> [Input records]
--------------------------------

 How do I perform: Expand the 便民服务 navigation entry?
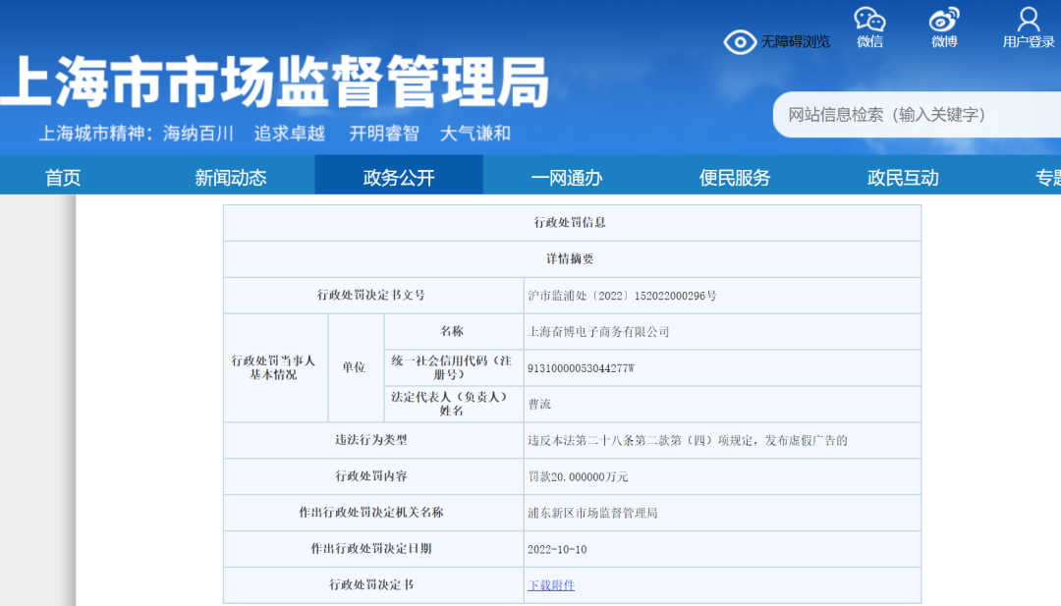click(734, 175)
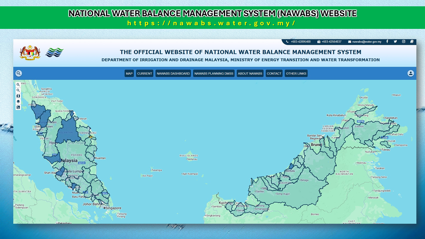This screenshot has width=425, height=239.
Task: Open the Twitter icon in the top bar
Action: coord(395,41)

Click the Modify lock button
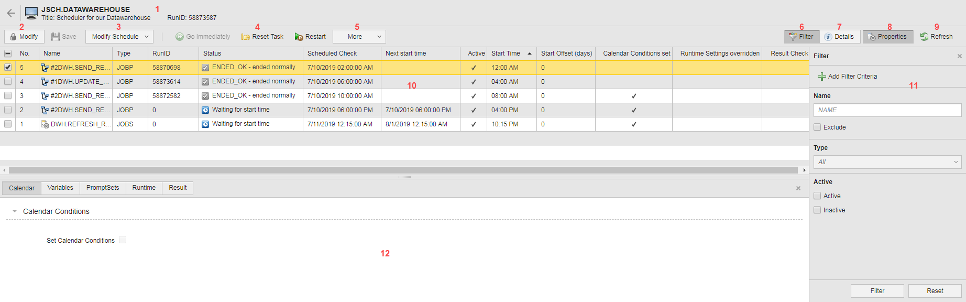click(x=24, y=37)
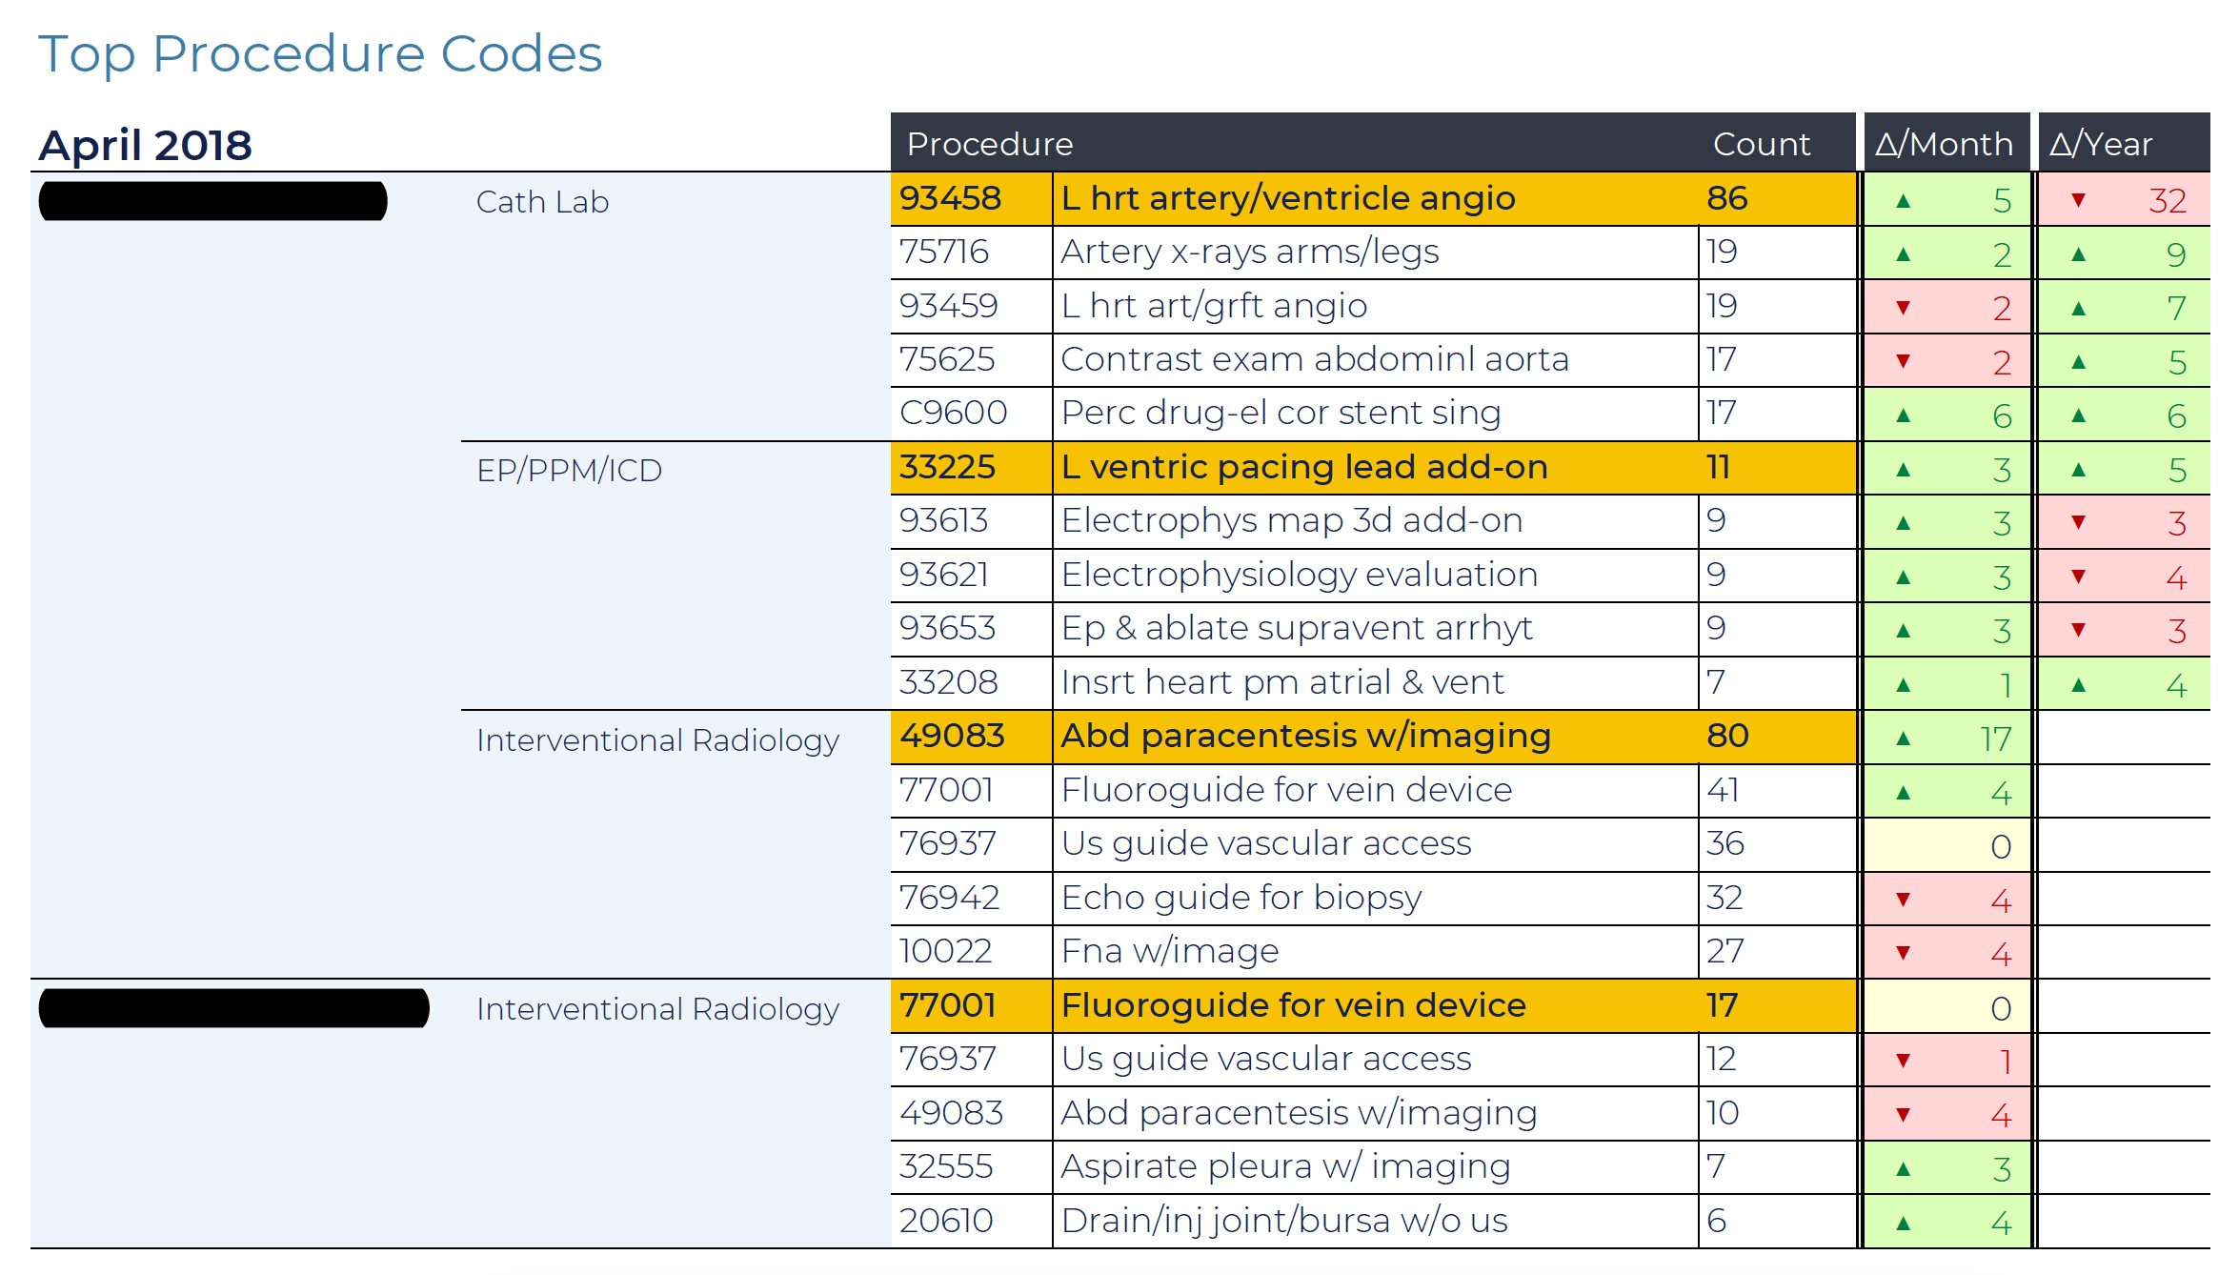
Task: Click green up arrow in 93458 month change
Action: 1903,200
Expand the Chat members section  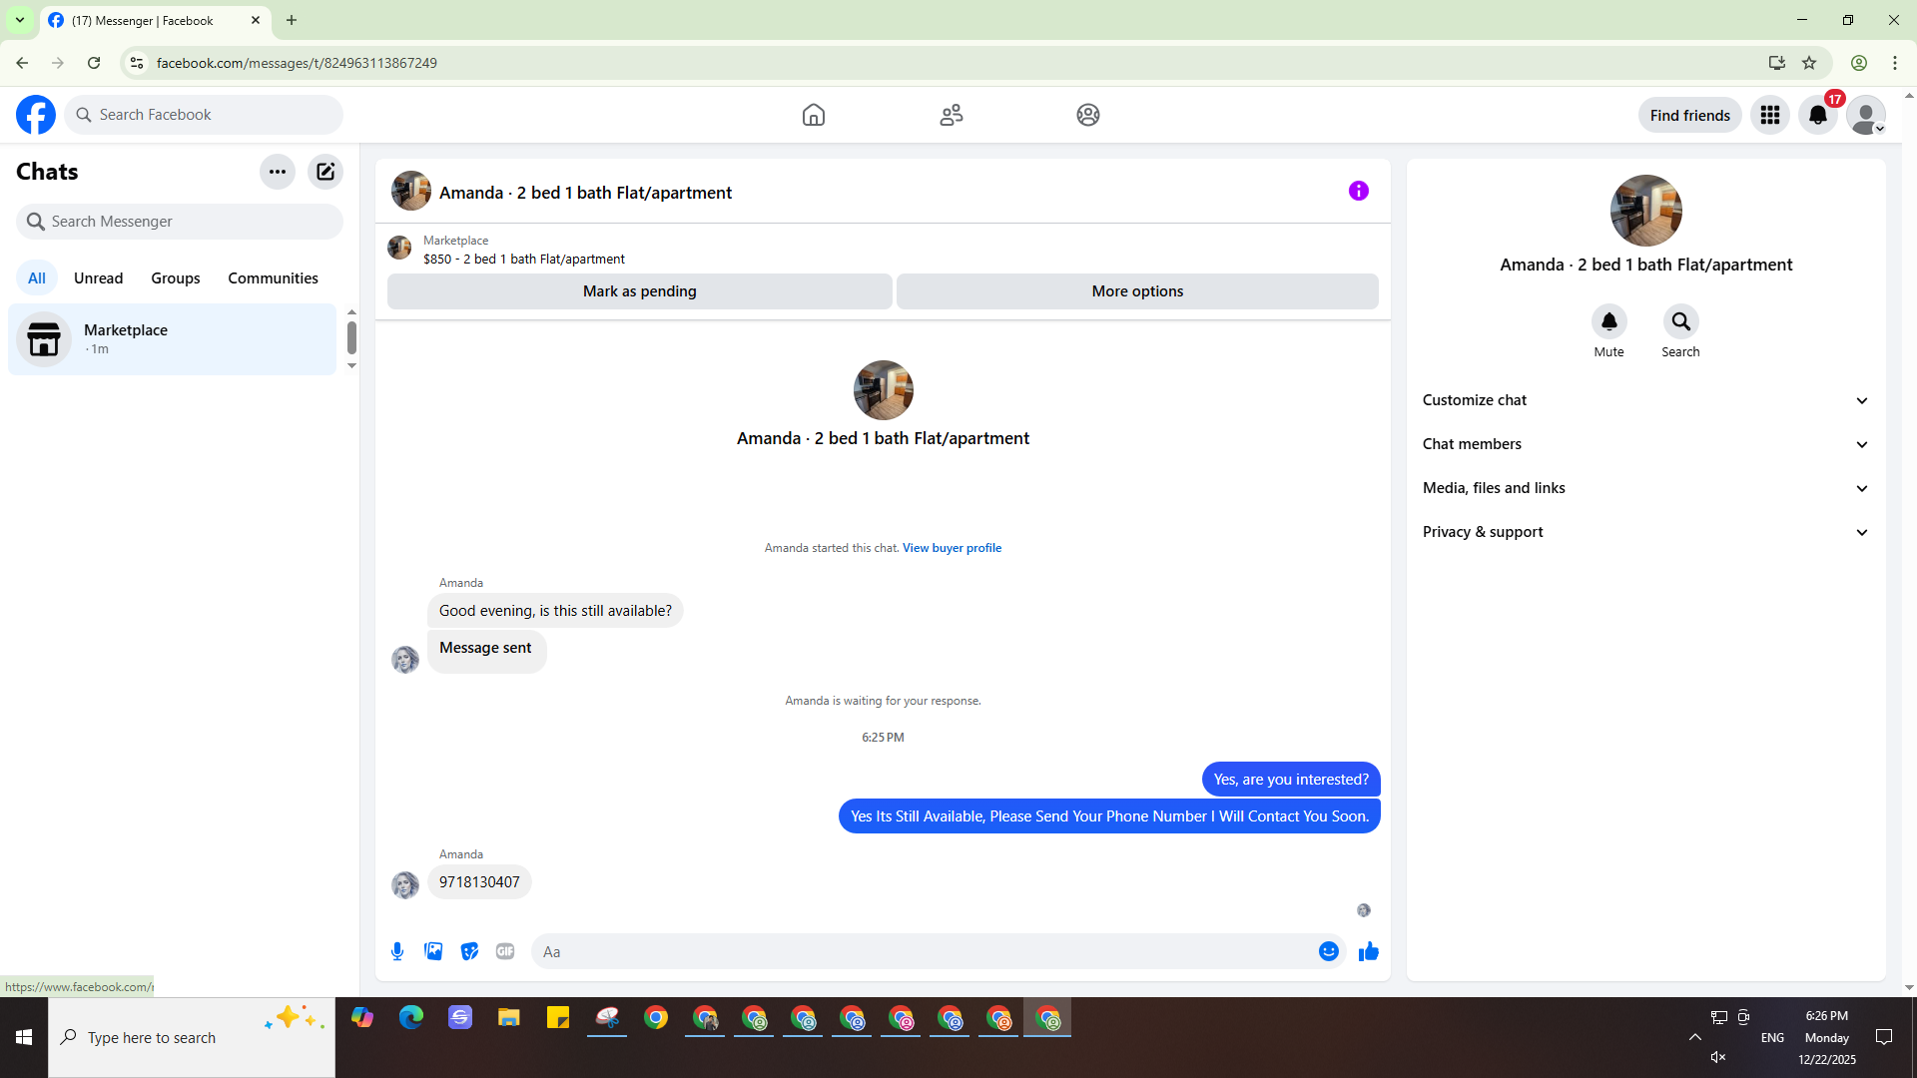(x=1645, y=444)
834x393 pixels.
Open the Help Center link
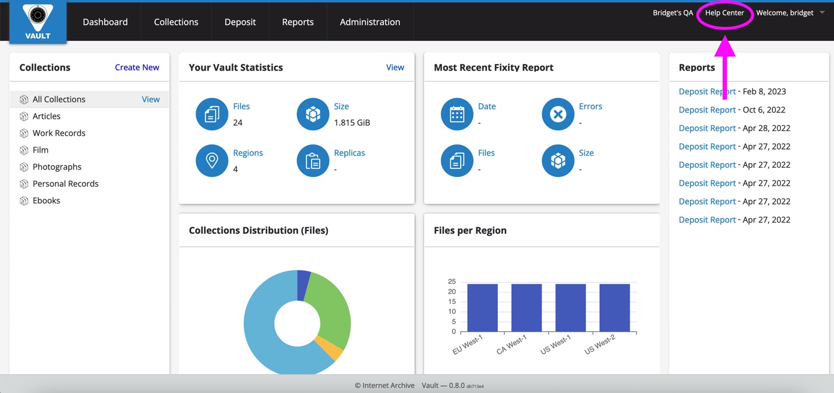coord(725,13)
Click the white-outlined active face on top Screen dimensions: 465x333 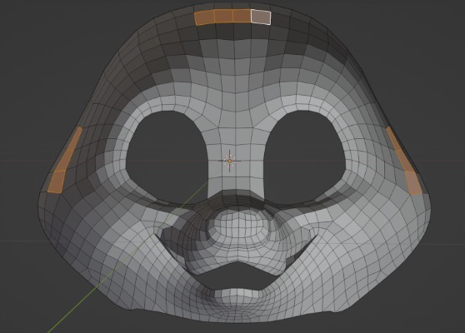pos(261,17)
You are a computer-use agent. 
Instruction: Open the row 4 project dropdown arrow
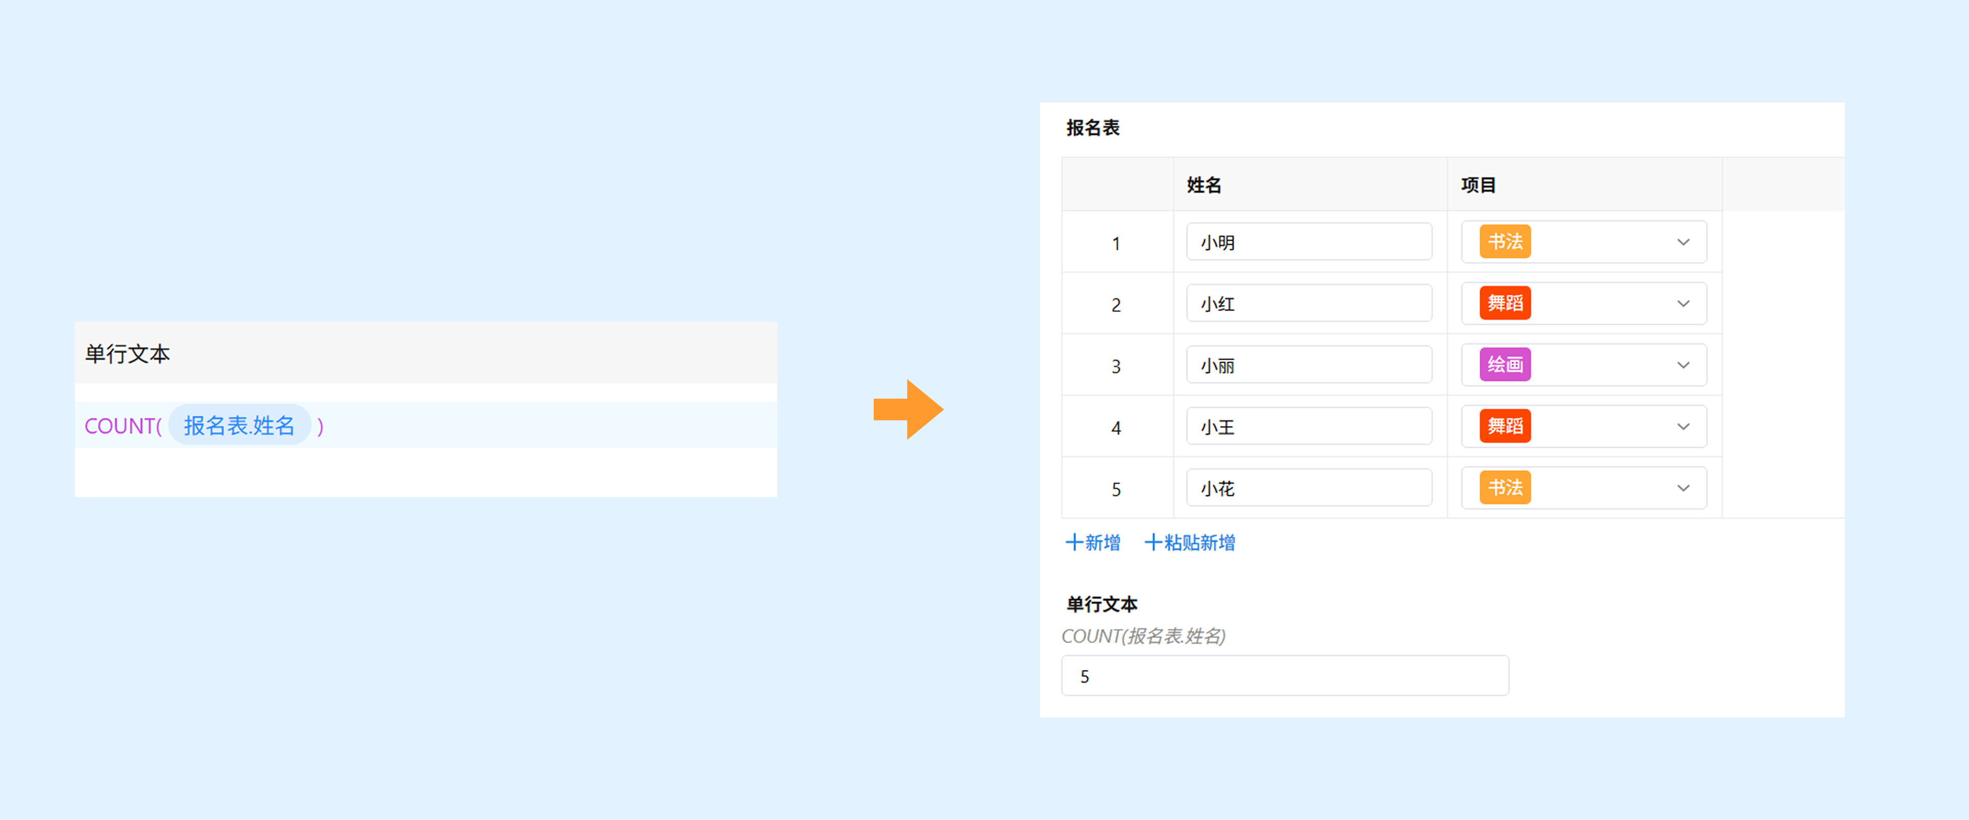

--------------------------------

> [Task requirements] Rewrite the entries from the line containing "You are a computer-use agent." through the end of the entries, inclusive, with "project" changed to "task" and nothing else altered. Leave the pictures out of your answer.

> [Complete response]
You are a computer-use agent. 
Instruction: Open the row 4 task dropdown arrow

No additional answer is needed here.